» **EXCERPT PROVIDED**
-.-.-

Simple analgesics and non-steroidal anti-inflammatory drug drugs taken more
than twice weekly become addictive too. The brain begs for his meds by giving
the patient a headache.

I've seen patients with a daily dose of 40-60g of acetaminophen. In a non-
accustomed person, 8g in one take can induce a fulminant hepatitis (lethal in
a couple of days unless treated with a graft)...

------
yu
My cluster headaches started in college. Was mis-diagnosed as migraine with
different doctors until I started working and saw a neurologist. Various early
migraine treatments in the late 80s and early 90s did not work. Duh!

When I could and when it started, I calmly wrapped up what I was doing, find a
room, close the blinds... banged my head against the wall, literally, to feel
better and trained myself to know it will end in a few hours.

-.-.-

» **WHAT TO DO**
[a] Retype the portion of the headache thread between "Simple analgesics and" and "not work. Duh!", inclusive.
[b] According to the headache thread, when did the commenter's cluster headaches start?
[c] Write what follows the last sentence of the headache thread, continuing it from there.

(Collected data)
-.-.-

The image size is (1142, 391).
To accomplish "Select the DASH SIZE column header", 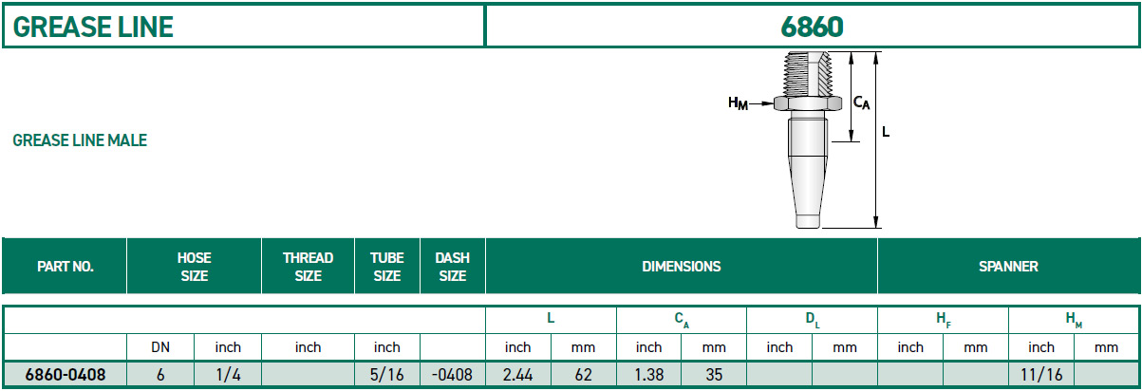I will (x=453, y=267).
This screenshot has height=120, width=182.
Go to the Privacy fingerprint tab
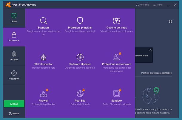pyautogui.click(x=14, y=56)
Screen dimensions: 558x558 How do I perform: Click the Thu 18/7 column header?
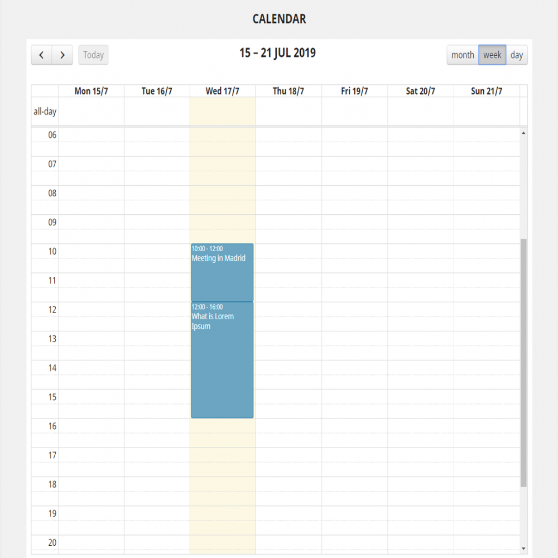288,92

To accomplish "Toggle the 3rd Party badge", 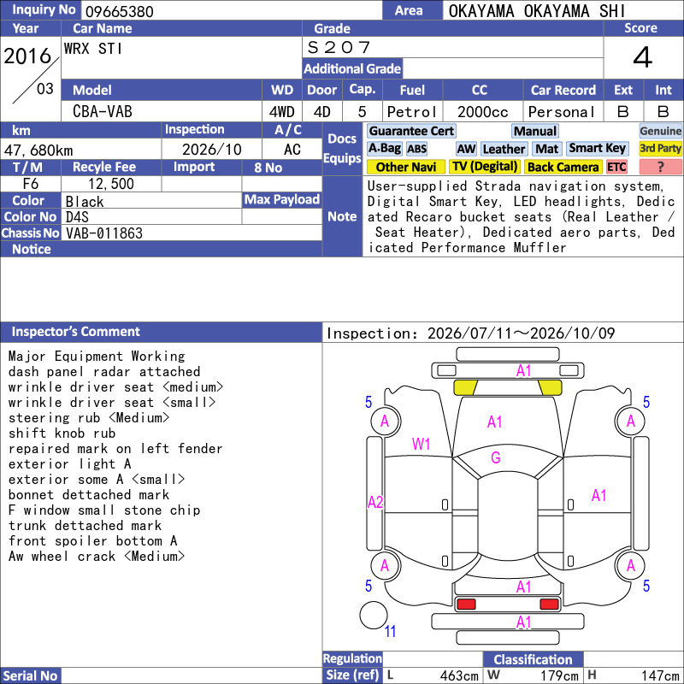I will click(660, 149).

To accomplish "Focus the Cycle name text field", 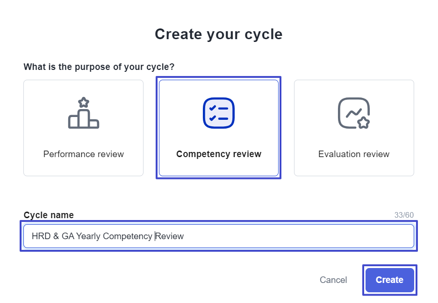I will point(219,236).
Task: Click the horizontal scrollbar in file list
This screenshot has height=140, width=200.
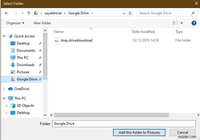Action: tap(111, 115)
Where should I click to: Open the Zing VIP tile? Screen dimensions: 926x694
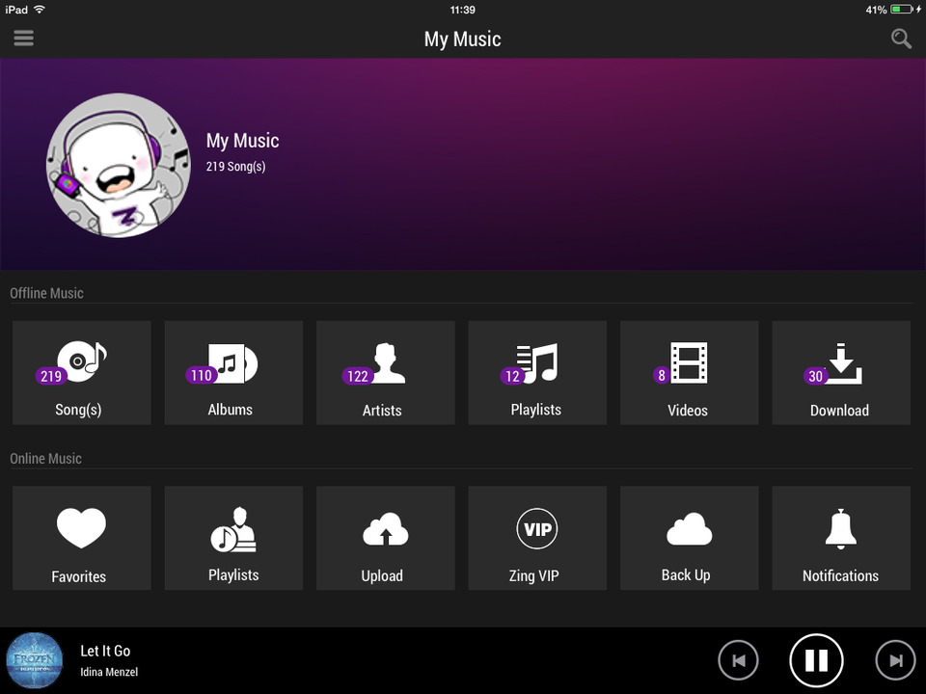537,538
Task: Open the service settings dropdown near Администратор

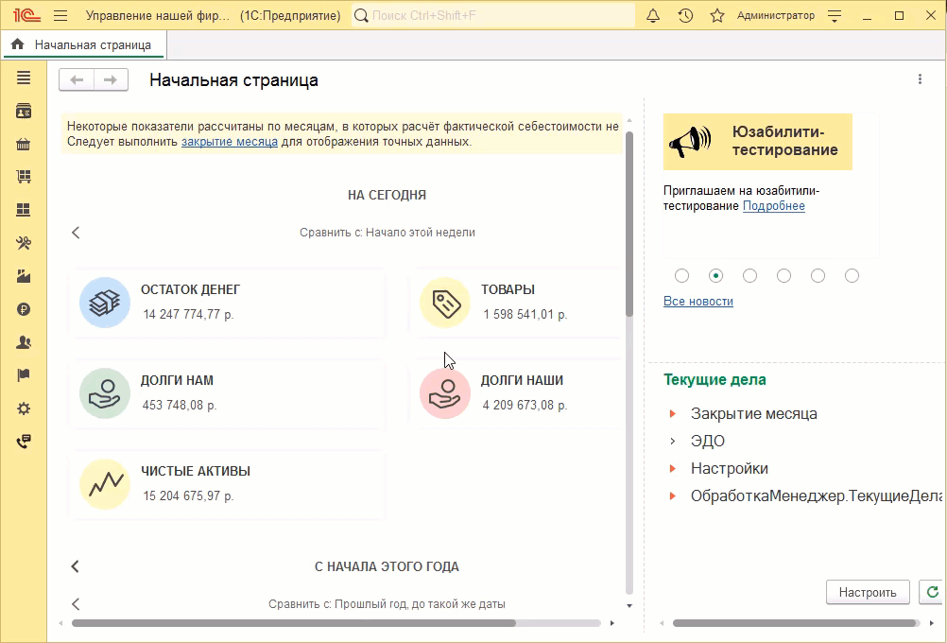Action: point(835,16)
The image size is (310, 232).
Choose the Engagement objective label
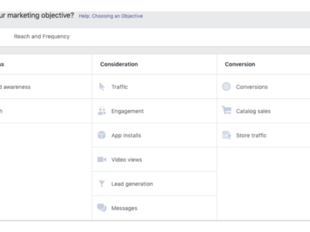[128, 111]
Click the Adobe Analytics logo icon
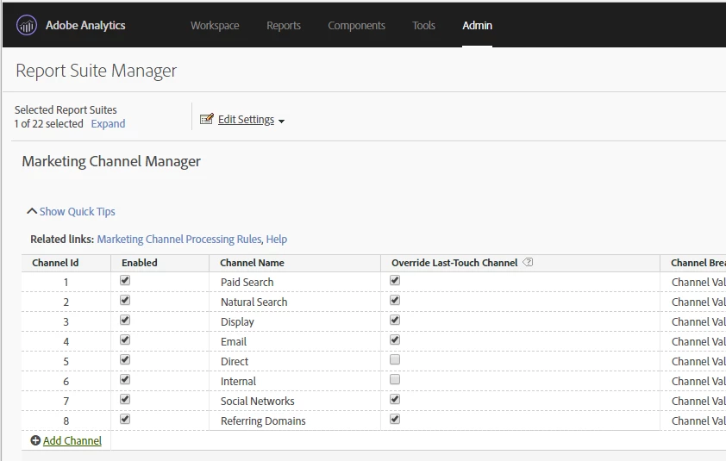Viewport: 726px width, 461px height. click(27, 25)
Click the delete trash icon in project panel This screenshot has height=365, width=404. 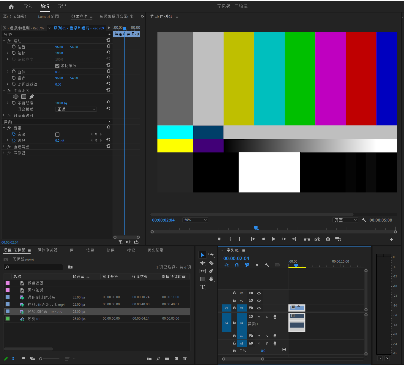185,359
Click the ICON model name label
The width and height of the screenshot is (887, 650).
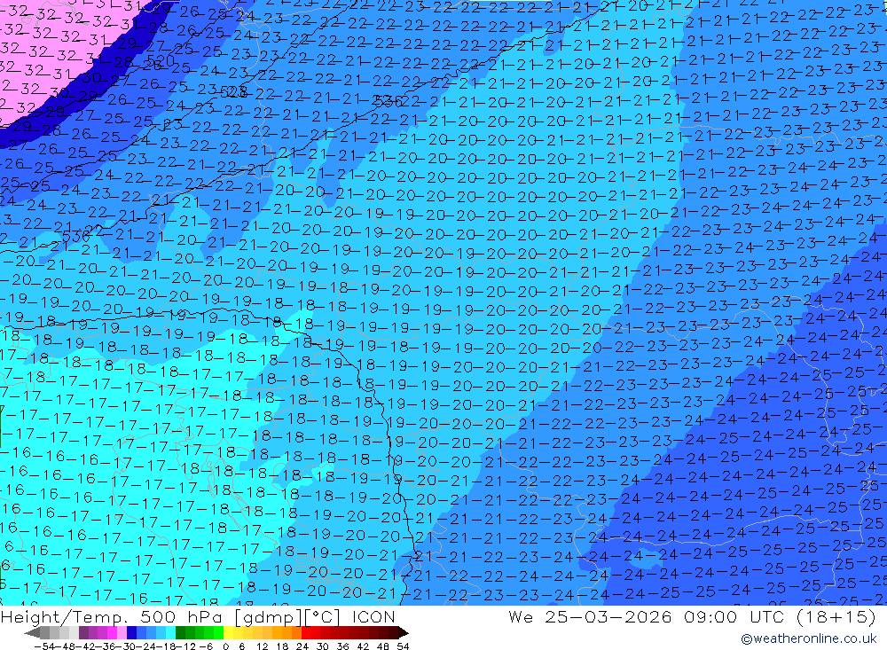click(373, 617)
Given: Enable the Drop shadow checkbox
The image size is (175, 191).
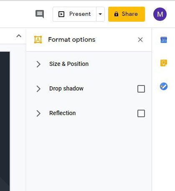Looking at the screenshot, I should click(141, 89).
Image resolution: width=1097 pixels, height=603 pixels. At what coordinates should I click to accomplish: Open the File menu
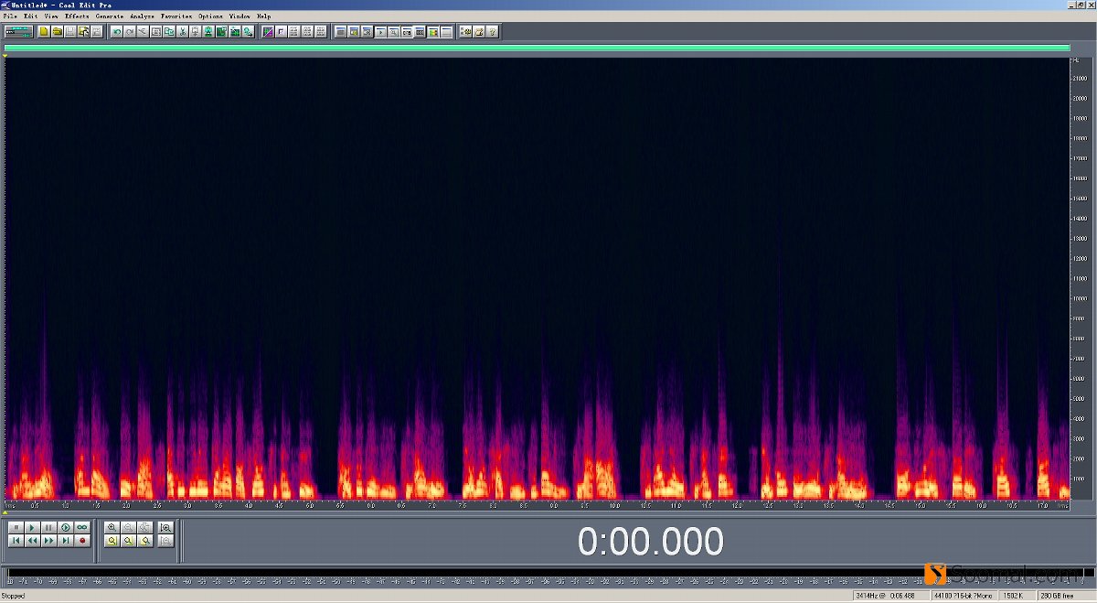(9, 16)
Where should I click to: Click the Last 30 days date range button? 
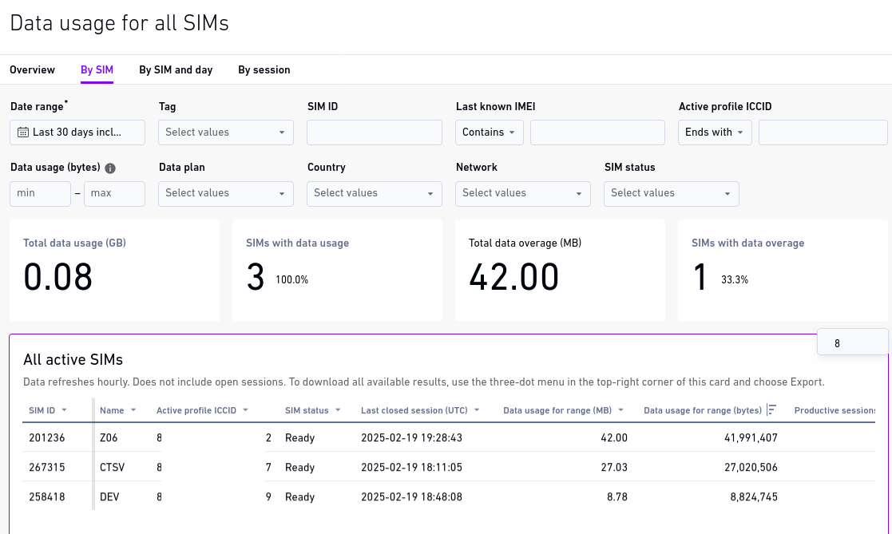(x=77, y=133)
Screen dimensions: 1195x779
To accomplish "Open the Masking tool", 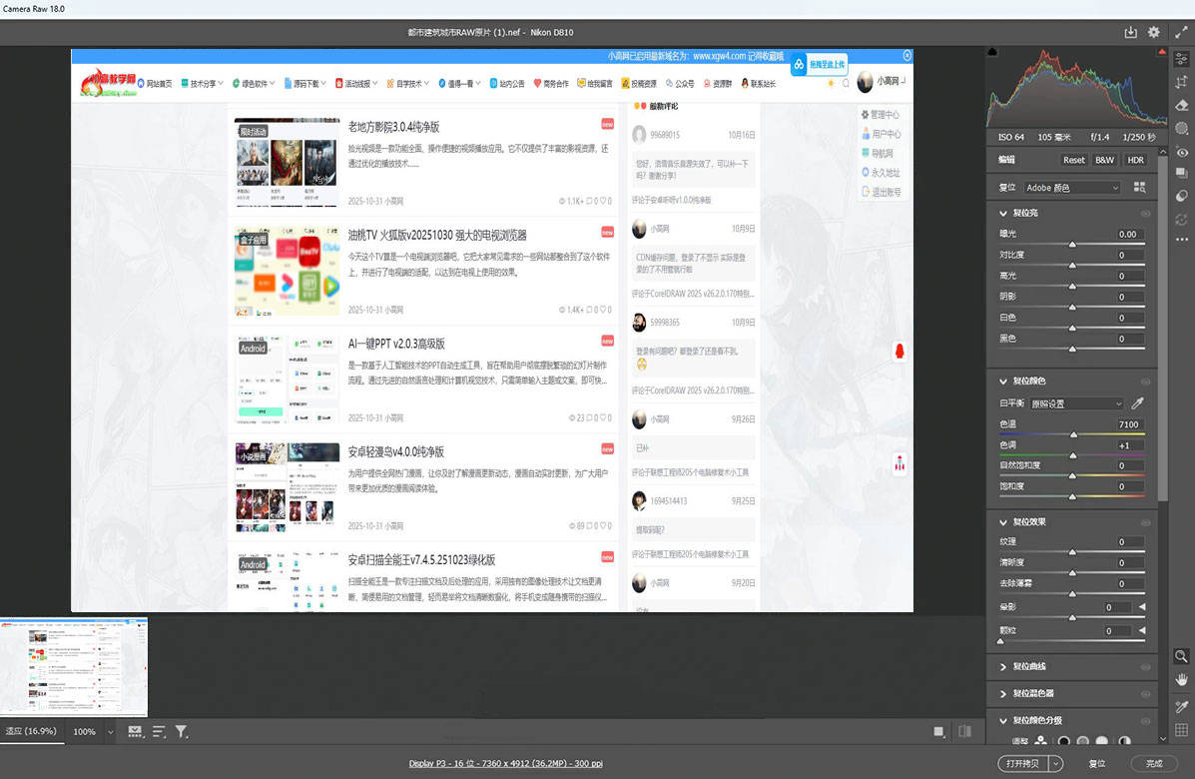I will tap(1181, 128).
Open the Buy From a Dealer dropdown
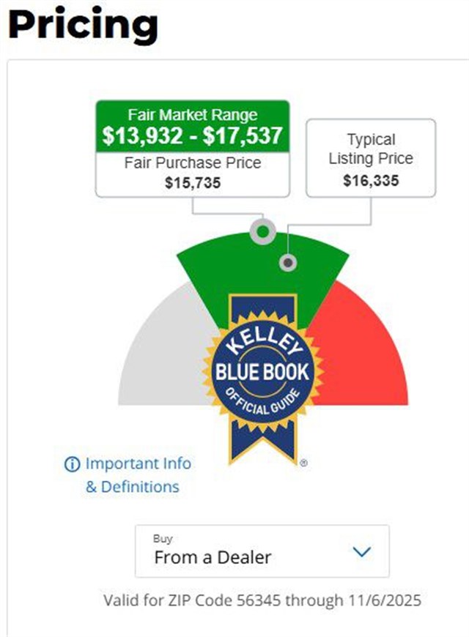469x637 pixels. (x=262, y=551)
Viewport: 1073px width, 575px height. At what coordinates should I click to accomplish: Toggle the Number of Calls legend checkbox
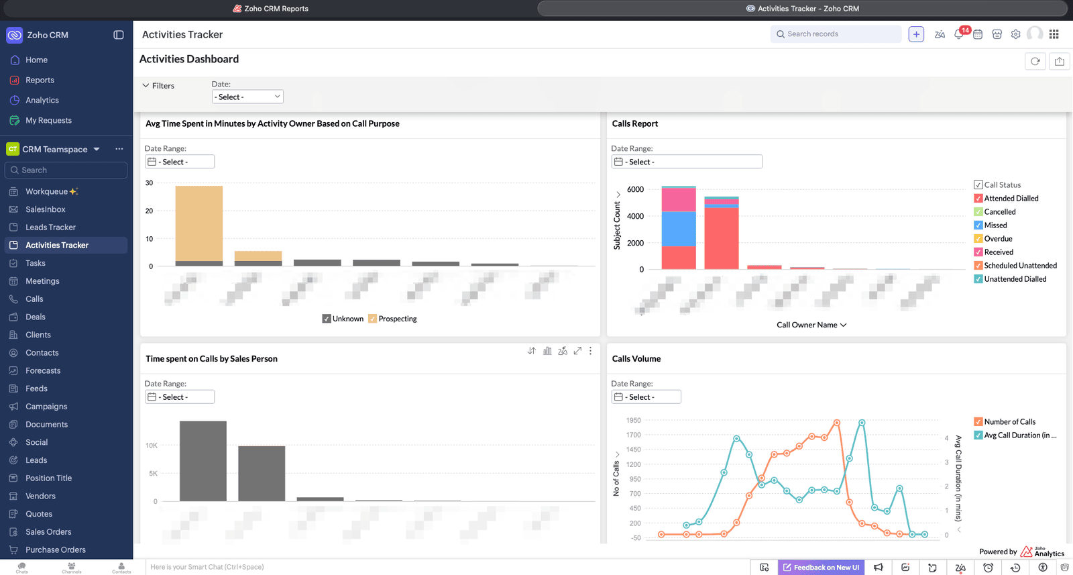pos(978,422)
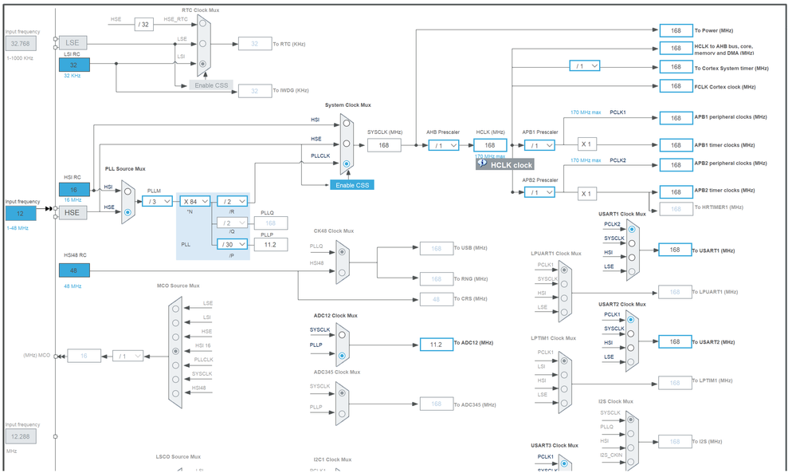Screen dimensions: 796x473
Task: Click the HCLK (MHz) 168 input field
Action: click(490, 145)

-.-.-

» **ANSWERS TO THE EXERCISES**
[a]
Simple analgesics and non-steroidal anti-inflammatory drug drugs taken more
than twice weekly become addictive too. The brain begs for his meds by giving
the patient a headache.

I've seen patients with a daily dose of 40-60g of acetaminophen. In a non-
accustomed person, 8g in one take can induce a fulminant hepatitis (lethal in
a couple of days unless treated with a graft)...

------
yu
My cluster headaches started in college. Was mis-diagnosed as migraine with
different doctors until I started working and saw a neurologist. Various early
migraine treatments in the late 80s and early 90s did not work. Duh!

[b] In college.

[c]
No comment on treatment as I know of none. I sincerely urge those have this
condition seek the best doctor for help. Anyone know if these are still true
or apply to you:

* Cluster headache affects mostly males

* Cause of cluster headache has not been determined

* Cluster headache occurs less as one gets older

------
Alex3917
I just saw the founder of Cluster Busters give an amazing talk yesterday. It
should be online in about two weeks. Truly a life changing talk, I really hope
it gets posted here when it's available.